Although the Davis incident is being linked with the “Occupy Protests” that are being waged throughout the nation, the Davis controversy is only tangentially related to other Occupy events. In fact, more students were protesting fee hikes – a common occurrence at UC – rather than being a part of the Occupy events.
The interesting thing about the Davis incident is the reaction of certain UC administrators, many of whom are spineless, politically correct individuals. In characteristic fashion, several campus chancellors and individuals in the Office of the President have apologized and called for a system-wide study of police departments at the campuses. This is highly unfortunate, if the purpose is to scapegoat rather than to educate those departments.
Were it my granddaughter or grandson being sprayed, I would not be pleased, no matter how much I might be told about the somewhat harmless effects of pepper spray. It just didn’t look right.
On the other hand, I often benefitted as a former UC Regent from the protective services of UC campus police. Theirs is not an easy task.
On most UC campuses, there are several protests that occur each day. While many are orderly, some are quite unruly. In all cases, the campus police are in a damned-if-they-do and damned-if-they-don’t conundrum. As happened during the Davis incident, the protestors were directed to move. They ignored the request. If the police had physically moved them, the consequences of such action could be potentially severe.
The campus environment is invariably one of the most activist and contentious venues for any police officer. Students misbehave, call officers names, and deliberately seek to provoke the campus police. If an officer lays a hand on a student, the reaction can become hostile for the police. Instead, campus police are generally instructed to use pepper spray as a device to control protests in lieu of being physical. As we view the Davis incident, I would agree that it is not a pretty sight.

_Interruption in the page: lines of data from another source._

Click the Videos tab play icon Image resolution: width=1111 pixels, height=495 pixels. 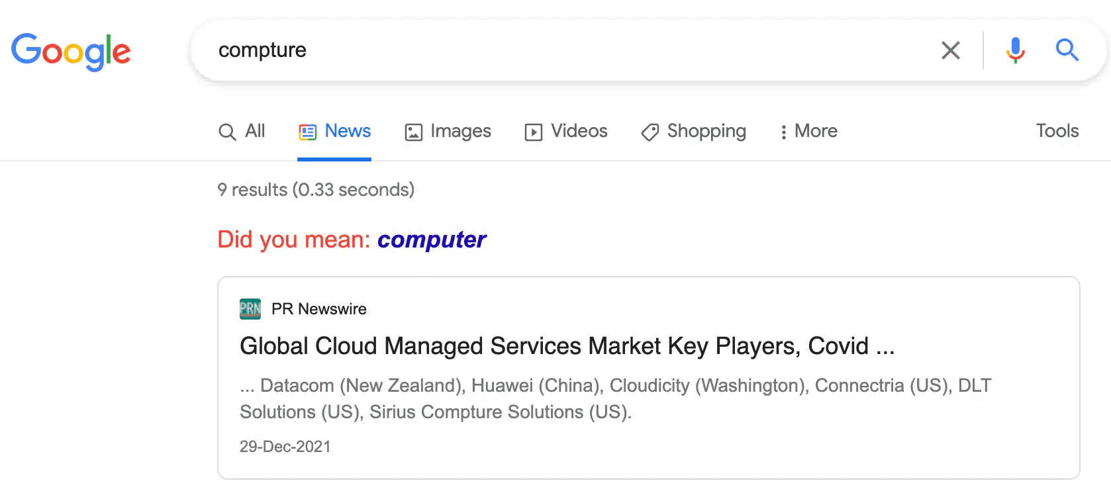click(534, 132)
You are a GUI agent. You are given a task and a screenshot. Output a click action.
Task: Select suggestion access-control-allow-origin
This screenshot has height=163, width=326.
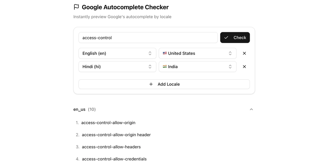(x=108, y=123)
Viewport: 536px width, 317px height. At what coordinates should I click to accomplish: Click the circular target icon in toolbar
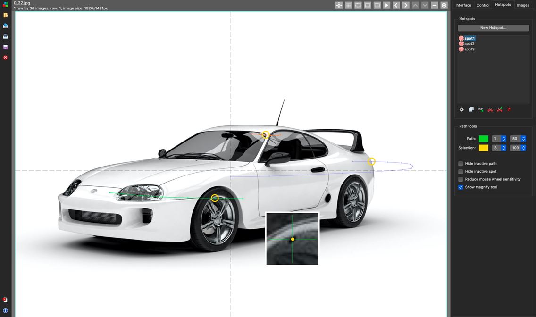click(x=444, y=5)
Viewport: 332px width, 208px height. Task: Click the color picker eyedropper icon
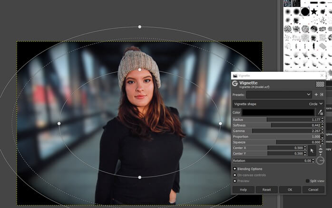(320, 112)
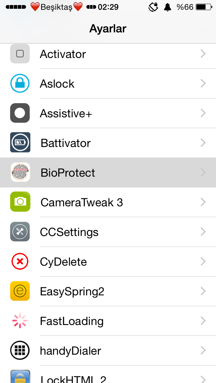
Task: Open EasySpring2 settings entry
Action: 108,291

It is for this reason that there is considerable merit to the decision by the UC President to study the Davis incident in an effort to determine what other protocols might be used when there is civil disobedience on campuses. Or, to more properly instruct campus police about the appropriate use of pepper spray for crowd control purposes.
In any event, I strongly encourage the public to not blindly condemn the Davis police department for this incident.